Colonel Hodgetts’ third plank of change is capability – for example changing soldiers’ annual and pre-deployment first aid training from a classroom activity to a very practical course.

“As a doctor I do not care whether soldiers understand the physiology,” he says. “I want them to be able to recognise problems and treat them in an appropriate way with confidence and competence.”

As a result, he says, soldiers are now engaged in first aid training rather than being a secondary concern. “Their ears prick up and everyone wants to know about the tourniquets and dressings and our standards of delivery have improved.”

‘I do not care whether soldiers understand the physiology. I want them to be able to recognise problems and treat them in an appropriate way’

On a professional level, clinicians from the Birmingham team have attended every single post mortem of combat casualties since 2004, identifying patterns.

This has led not only to improved training and practice but also to some very non-clinical innovation. For example, medics noted a high number of groin injuries in soldiers killed in Afghanistan.

Combat codpiece

Within six months of spotting and verifying the trend, the “combat codpiece” had been developed, tested and introduced to provide protection where it is most needed.

“It’s based on clinical data,” says Colonel Hodgetts. “It deflects injury. I do not think we can underestimate the psychological importance to the young soldier of protecting that part of the anatomy.”

Colonel Hodgetts and his team have standardised equipment, introduced new technology, developed new clinical guidelines for operations (by which he means when the army goes out on tour rather than surgical procedures). “They are intuitive and pictorial and we update them regularly so they reflect best practice internationally,” he says.

The theme that runs through this is a culture that allows people like Colonel Hodgetts to innovate and experiment based on data and the best international evidence.
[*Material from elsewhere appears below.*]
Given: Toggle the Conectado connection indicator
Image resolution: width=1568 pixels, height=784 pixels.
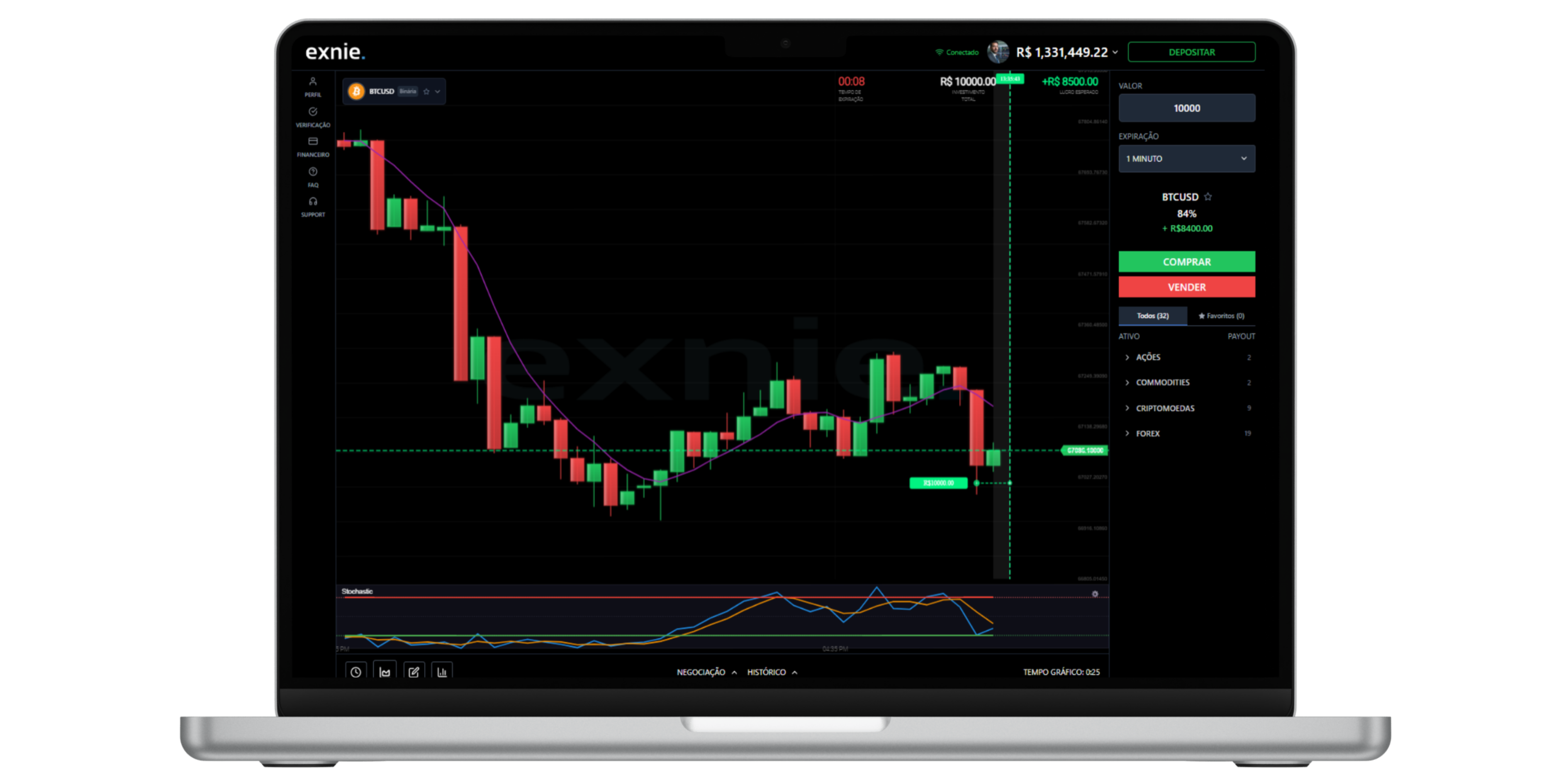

It allows them to try things out, demands that they show their results and if successful quickly embeds change.

“We have also had great political will and management support to do the changes,” he adds. “The political will comes from social culture – that in wars of choice, the social stance is casualty aversion. We don’t like casualties and we don’t like deaths so anything that can reduce death and injury is going to be well received.

“But at the centre of this is the quality data to be able to provide reliable and convincing evidence on which objective decisions can be made and supported.”

Unseen Enemy is a special exhibition telling the story of Improvised Explosive Devices and their impact, focusing on the British Army’s experience in Afghanistan. It can be seen at the National Army Museum in London.